Cost anything and everything the customer gives you or gives up by virtue of acquiring/experiencing your product or service:
Initial direct cost to acquire: i.e. "the price"
Time to acquire (e.g. shipping, sales cycle)
Time to learn (e.g. ease of use)
Time to operate or utilize
Uncertainty about outcomes
Cost to maintain
Risk inherent in every transaction
Negative associations/stigma
Etc.
So, you can become cheaper by lowering your direct price, obviously, but you can also become cheaper by lowering any and all other cost factors (e.g. lower risk-cost by offering money-back guarantees, lower use-cost by providing great simple interface, lower acquisition cost by limiting upfront paperwork, etc., etc.).
You can also become cheaper by adding value. Most people think of this narrowly in terms of providing more and better services, or adding features, or adding more and more functionality to a product. These are valid approaches, but by far the most powerful way to add value and thereby lower price is by investing in Brand (Brand is also the best way to lower cost. For example to mitigate risk cost by having a sterling reputation).
Brand is therefore super, super, dare I add a 3rd super important. The reason why is simple: leverage. As mentioned, Brand can positively influence both sides of the cost/value equation. Notice that many factors on either side of the equation come at the expense of factors on the other side. A classic example is that most of the things you would do to add value (e.g. adding features, etc.) also tend to drive UP cost (e.g. more features means more complexity & higher use-cost). Brand has the unique ability to both LOWER costs (e.g .remove uncertainty) AND drive UP value (e.g. prestige).

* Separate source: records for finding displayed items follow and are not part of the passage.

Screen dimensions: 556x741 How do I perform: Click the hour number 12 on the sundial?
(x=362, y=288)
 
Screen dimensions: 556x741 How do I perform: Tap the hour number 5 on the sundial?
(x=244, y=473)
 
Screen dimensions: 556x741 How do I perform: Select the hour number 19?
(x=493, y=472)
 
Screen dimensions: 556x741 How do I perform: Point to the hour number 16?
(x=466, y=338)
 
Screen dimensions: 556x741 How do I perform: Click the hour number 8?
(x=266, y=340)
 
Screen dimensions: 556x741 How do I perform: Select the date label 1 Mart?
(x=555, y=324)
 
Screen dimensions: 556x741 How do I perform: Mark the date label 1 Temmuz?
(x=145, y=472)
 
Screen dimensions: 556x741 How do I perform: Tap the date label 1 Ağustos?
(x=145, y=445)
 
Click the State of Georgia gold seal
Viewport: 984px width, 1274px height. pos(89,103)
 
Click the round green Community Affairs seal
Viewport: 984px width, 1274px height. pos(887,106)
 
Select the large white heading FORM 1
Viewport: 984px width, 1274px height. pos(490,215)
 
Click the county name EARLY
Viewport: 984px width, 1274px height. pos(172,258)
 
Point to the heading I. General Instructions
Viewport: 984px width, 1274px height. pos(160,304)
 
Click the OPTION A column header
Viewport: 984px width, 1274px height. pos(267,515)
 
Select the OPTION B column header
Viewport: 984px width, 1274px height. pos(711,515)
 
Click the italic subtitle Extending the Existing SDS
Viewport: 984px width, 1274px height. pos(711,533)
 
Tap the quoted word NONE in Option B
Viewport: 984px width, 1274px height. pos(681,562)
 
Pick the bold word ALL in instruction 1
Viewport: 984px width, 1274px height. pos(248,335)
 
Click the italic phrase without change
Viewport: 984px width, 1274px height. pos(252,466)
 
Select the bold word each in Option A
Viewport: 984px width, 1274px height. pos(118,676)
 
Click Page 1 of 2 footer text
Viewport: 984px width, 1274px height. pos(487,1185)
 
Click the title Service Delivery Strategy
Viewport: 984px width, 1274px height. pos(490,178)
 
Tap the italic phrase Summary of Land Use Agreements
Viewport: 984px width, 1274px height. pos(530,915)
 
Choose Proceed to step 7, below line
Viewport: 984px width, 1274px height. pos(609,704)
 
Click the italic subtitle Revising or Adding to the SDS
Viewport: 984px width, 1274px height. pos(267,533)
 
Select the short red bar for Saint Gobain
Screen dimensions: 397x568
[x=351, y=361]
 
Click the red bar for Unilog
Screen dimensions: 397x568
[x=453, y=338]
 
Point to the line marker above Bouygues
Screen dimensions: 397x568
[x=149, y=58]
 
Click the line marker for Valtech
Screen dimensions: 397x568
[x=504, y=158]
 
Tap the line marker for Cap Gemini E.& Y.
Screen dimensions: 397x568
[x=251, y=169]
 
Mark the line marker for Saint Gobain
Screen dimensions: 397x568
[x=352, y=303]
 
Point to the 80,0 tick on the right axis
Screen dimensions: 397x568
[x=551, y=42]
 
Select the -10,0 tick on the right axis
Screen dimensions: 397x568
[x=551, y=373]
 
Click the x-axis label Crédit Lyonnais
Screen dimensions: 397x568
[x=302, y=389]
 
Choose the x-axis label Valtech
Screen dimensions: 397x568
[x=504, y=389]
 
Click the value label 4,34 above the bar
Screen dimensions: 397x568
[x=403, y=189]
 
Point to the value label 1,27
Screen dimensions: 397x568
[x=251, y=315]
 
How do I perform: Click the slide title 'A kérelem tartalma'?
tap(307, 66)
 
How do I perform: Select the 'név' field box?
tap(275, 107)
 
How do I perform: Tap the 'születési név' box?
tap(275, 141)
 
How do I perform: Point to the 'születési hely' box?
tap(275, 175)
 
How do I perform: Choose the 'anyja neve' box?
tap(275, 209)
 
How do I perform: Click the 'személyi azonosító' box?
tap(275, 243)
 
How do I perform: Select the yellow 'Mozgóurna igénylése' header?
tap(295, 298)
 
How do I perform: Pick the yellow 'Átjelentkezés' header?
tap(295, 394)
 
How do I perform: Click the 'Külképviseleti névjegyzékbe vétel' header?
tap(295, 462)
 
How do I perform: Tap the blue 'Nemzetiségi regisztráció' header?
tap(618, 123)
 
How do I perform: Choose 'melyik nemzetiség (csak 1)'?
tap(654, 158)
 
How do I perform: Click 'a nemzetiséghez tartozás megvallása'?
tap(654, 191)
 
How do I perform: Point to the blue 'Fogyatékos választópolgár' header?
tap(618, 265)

Since Brand has the unique ability to add perceived value and lower perceived costs, it can leverage the cost/value ratio disproportionately. A quick and obvious example of this is the iPod.
On my definition, the iPod is the cheapest portable music product currently on the market. On the price side of the equation, it actually seems non-competitive. It clearly costs much more than any other music player. It does have a better UI and is easier to use and operate than most others, but by now most competitors have incorporated similar UIs and features. Apple doesn't provide dramatically better guarantees or customer service than anyone else, so there doesn't seem to be any obvious price advantage to warrant the dramatic difference in cost.
BUT, on the value side, Apple has absolutely loaded the iPod with brand value that almost can't be quantified. It's as if any other digital music player may sell for $2 and have 4 units of value, but an iPod may sell for $9 and have 20 units of value (because of brand, prestige, reputation, etc.). The iPod is actually cheaper although the price is much more (in this particular thought experiment, more than 4X more!!). Thanks to human psychology (perhaps another post?), it can actually feel much, much cheaper. Although the value/cost ratios are roughly the same (~2:1), to the consumer it feels like they are getting 16 units of value for only an extra $7.
Anyway, I've found the Better = Cheaper lens to be extremely valuable to business owners and managers who are trying to work through these issues for their businesses. The relevant question is certainly not: 'What makes you different from everyone else?' It is not even the correct but vague: "What makes you better than everyone else?".
You should always, always ask: "What makes you cheaper than everyone else?". Because at the end of the day, that's precisely what the customers are asking.